翔子の財布
「それはそうと、お金の価値が分からないっていうことは成美ちゃんはお金を持ってないってことよね?」
…え?
「あ、はい。持ってないです。」
配達で受けとったお金は持っていますが、
自分のお金ではないので大事にポケットの中に仕舞ってあります。
「お店のお金は持ってますけど、自分のお金は持ってないです。」
「そう。」
素直に自分の状況を答えると、
お母さんの質問は続きました。
「…っていうことは、財布も持ってないんじゃない?」
「あ、はい。持ってません。お家でお姉ちゃんのお財布を借りようと思ってたんですけど。昨日はお財布を探すのを忘れてたのでまだ持ってないです。」
「あ~、やっぱりないのね。」
「は、はい…。」
お金を持つ以上はやっぱりお財布は必要なのでしょうか?
「帰ったら探してみます。」
「それでも良いけど、良かったら翔子の財布をあげてもいいわよ。」
「えっ!?翔子さんのですか!?」
「ええ、成美ちゃんさえ良ければ、だけどね。どうする?」
「そ、その…っ。頂けるのならすごく欲しいですっ!」
お姉ちゃんのお財布ももちろん欲しいですけど。
翔子さんのお財布はもっともっと欲しいです。
「本当に頂けるんですか?」
「ええ、良いわよ。この間、鞄を持ってきてくれた時に翔子の財布も中に入っていたから成美ちゃんが使ってくれるのなら持っていって良いわよ。」
…やった~!!!
翔子さんが使っていたものならどんな物でも欲しいです。
「結構使い込んでるから汚れてるけど、まだまだ使えると思うわ。」
翔子さんのお財布がここにある説明をしてから、
戸棚の中から少し汚れたお財布を取り出してくれました。
「はい。どうぞ。」
「は、はいっ。」
お母さんから受け取ったのは、
ピンク色のハートの模様が入った白いお財布でした。
…可愛い♪
「本当にもらっても良いんですか?」
「ええ、折角だから中身もあげるわ。大したモノはないと思うけど、いらないモノがあれば処分してくれれば良いから。」
「い、いえ…。そんな…。」
処分なんて勿体なくて出来ません。
翔子さんの想い出の品は大切に保管したいです。
「中を見ても良いですか?」
「ええ、いいわよ。」
お母さんの許可をもらってからお財布の中を見てみると、
思っていた以上に色々なモノが入っていました。
「あ、あの~。お金も入ってますけど…?」
金額はまだ分かりませんが、
どう考えても5000f以上のお金がお財布の中に入っています。
「このお金は…」
「ああ、良いのよ。」
返そうと思ったのですが、
お母さんが手で制しました。
「そのお金は翔子の物だから成美ちゃんが使ってくれれば良いわ。」
「え?で、でも…。」
「ふふっ。良いのよ。私が持っていても生活費で消えていくだけだから、成美ちゃんが使ってくれれば良いの。」
「で、でも、結構沢山あるんですけど…。」
「大丈夫よ。そのお金は翔子が自分で貯めたお金だから遠慮はいらないわ。それに使うべき本人がいないのに残しておいても仕方がないでしょう?」
「そ、その…。本当に良いんですか?」
「ええ、良いわよ。成美ちゃんが使ってくれるのなら翔子も満足でしょうしね。
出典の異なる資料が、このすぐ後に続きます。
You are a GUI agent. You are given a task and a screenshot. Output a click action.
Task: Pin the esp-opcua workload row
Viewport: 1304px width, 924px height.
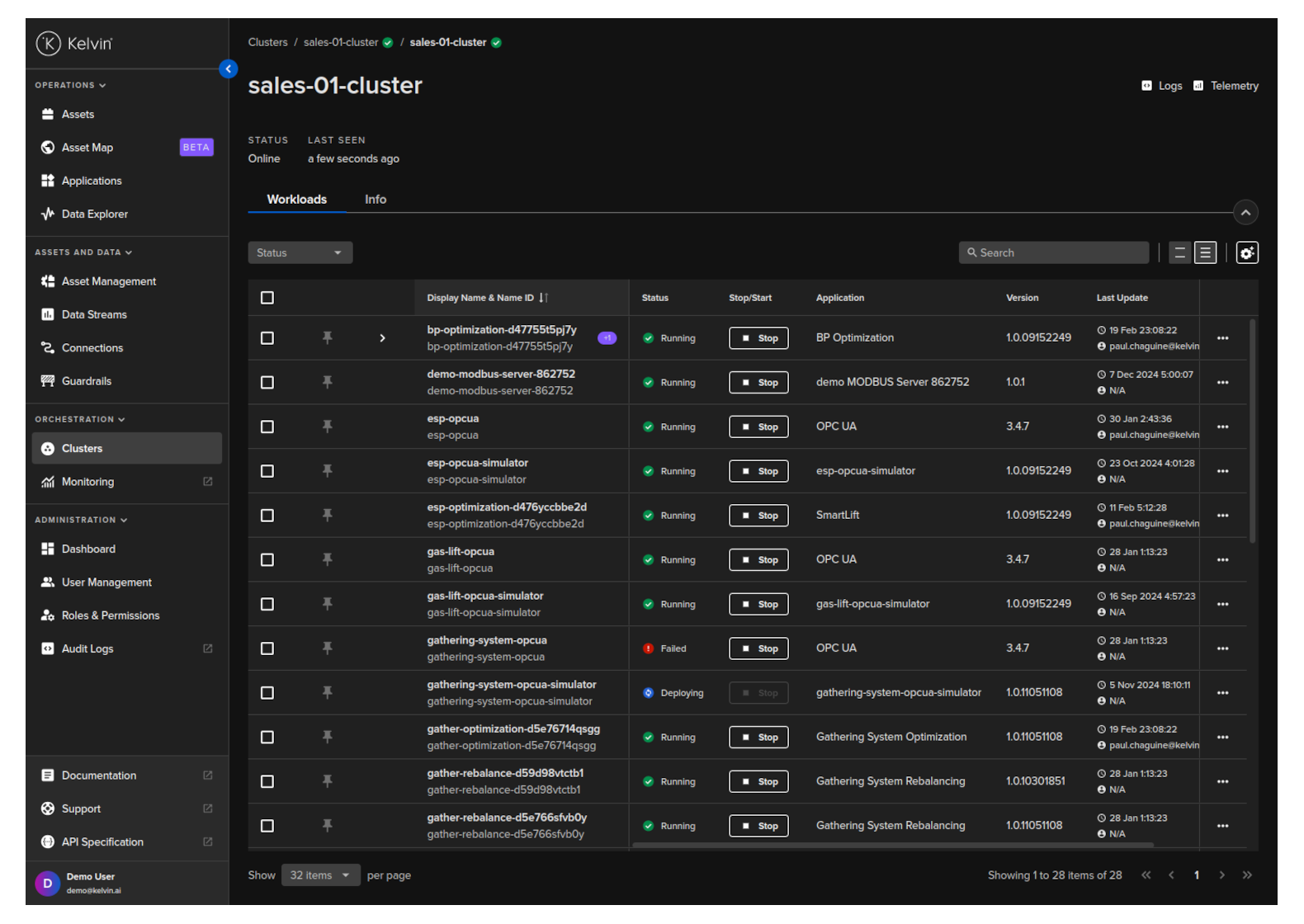pos(328,427)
」
…そ、そうでしょうか?
本当に満足かどうかは分かりませんが、
お母さんは翔子さんのお金を受けとってくれそうにありません。
…はぅ~。
ちょっぴり困りながら他のモノも見てみると、
お財布の中には細々とした物が沢山入っていました。
…全部、翔子さんの物なんだよね?
私の知らない翔子さんの想い出がお財布の中に沢山詰まっているようです。
「本当に…このお財布を頂いても良いんですか?」
「ええ、成美ちゃんさえ良ければ持っていって良いわ。」
何度も何度も確認してみたのですが、
それでもお母さんの考えは変わらないようでした。
…翔子さんのお財布なんだよね。
…欲しいな。
世界でたった一つのお財布です。
他では絶対に手に入りません。
…翔子お姉ちゃん。
翔子さんの笑顔を思い浮かべながら、
お財布を頂くことにしました。
「翔子さんのお財布を使わせて欲しいです。」
「ええ、どうぞ。」
「ありがとうございます♪」
優しく微笑んでくれるお母さんに感謝しながら、
翔子さんのお財布を大事に大事に抱きしめました。